To be done: Copy every line of the listing below character for character, without changing anything.

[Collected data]
------------------------------------

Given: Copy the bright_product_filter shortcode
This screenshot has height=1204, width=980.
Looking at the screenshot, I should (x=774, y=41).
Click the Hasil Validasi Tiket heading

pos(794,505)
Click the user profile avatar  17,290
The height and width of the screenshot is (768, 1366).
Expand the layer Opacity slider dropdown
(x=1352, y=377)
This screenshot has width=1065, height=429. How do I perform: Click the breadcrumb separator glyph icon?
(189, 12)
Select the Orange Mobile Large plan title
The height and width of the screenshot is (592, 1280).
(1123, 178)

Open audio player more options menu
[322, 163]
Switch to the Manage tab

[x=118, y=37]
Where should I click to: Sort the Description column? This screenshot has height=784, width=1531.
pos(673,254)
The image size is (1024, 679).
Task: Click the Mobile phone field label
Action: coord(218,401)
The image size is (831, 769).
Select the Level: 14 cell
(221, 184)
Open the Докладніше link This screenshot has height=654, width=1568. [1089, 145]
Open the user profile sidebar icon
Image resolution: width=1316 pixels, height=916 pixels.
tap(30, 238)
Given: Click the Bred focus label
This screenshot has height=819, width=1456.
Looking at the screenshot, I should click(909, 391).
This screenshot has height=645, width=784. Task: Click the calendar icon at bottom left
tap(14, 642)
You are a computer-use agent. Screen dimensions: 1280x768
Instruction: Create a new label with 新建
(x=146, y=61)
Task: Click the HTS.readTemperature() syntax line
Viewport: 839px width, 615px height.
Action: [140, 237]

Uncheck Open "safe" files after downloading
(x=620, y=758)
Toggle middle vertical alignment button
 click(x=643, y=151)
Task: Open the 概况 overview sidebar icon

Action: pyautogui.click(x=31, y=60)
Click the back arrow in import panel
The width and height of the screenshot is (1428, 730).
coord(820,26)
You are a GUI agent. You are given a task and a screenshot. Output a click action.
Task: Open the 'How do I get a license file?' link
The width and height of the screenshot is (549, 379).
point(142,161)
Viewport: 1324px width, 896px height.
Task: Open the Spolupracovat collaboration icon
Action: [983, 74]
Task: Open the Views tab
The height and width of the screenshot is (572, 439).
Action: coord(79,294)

------------------------------------

The reply:
Given: Copy the bright_product_filter shortcode
This screenshot has height=1204, width=980.
Looking at the screenshot, I should (x=774, y=41).
Click the Hasil Validasi Tiket heading

pos(794,505)
Click the user profile avatar  17,290
The height and width of the screenshot is (768, 1366).
Expand the layer Opacity slider dropdown
(x=1352, y=377)
This screenshot has width=1065, height=429. How do I perform: Click the breadcrumb separator glyph icon?
(189, 12)
Select the Orange Mobile Large plan title
The height and width of the screenshot is (592, 1280).
(1123, 178)

Open audio player more options menu
[322, 163]
Switch to the Manage tab

[x=118, y=37]
Where should I click to: Sort the Description column? This screenshot has height=784, width=1531.
pos(673,254)
The image size is (1024, 679).
Task: Click the Mobile phone field label
Action: coord(218,401)
The image size is (831, 769).
Select the Level: 14 cell
(221, 184)
Open the Докладніше link This screenshot has height=654, width=1568. [1089, 145]
Open the user profile sidebar icon
Image resolution: width=1316 pixels, height=916 pixels.
tap(30, 238)
Given: Click the Bred focus label
This screenshot has height=819, width=1456.
Looking at the screenshot, I should click(909, 391).
This screenshot has height=645, width=784. Task: Click the calendar icon at bottom left
tap(14, 642)
You are a computer-use agent. Screen dimensions: 1280x768
Instruction: Create a new label with 新建
(x=146, y=61)
Task: Click the HTS.readTemperature() syntax line
Viewport: 839px width, 615px height.
Action: [140, 237]

Uncheck Open "safe" files after downloading
(x=620, y=758)
Toggle middle vertical alignment button
 click(x=643, y=151)
Task: Open the 概况 overview sidebar icon

Action: pyautogui.click(x=31, y=60)
Click the back arrow in import panel
The width and height of the screenshot is (1428, 730).
coord(820,26)
You are a GUI agent. You are given a task and a screenshot. Output a click action.
Task: Open the 'How do I get a license file?' link
The width and height of the screenshot is (549, 379).
point(142,161)
Viewport: 1324px width, 896px height.
Task: Open the Spolupracovat collaboration icon
Action: [983, 74]
Task: Open the Views tab
The height and width of the screenshot is (572, 439).
Action: coord(79,294)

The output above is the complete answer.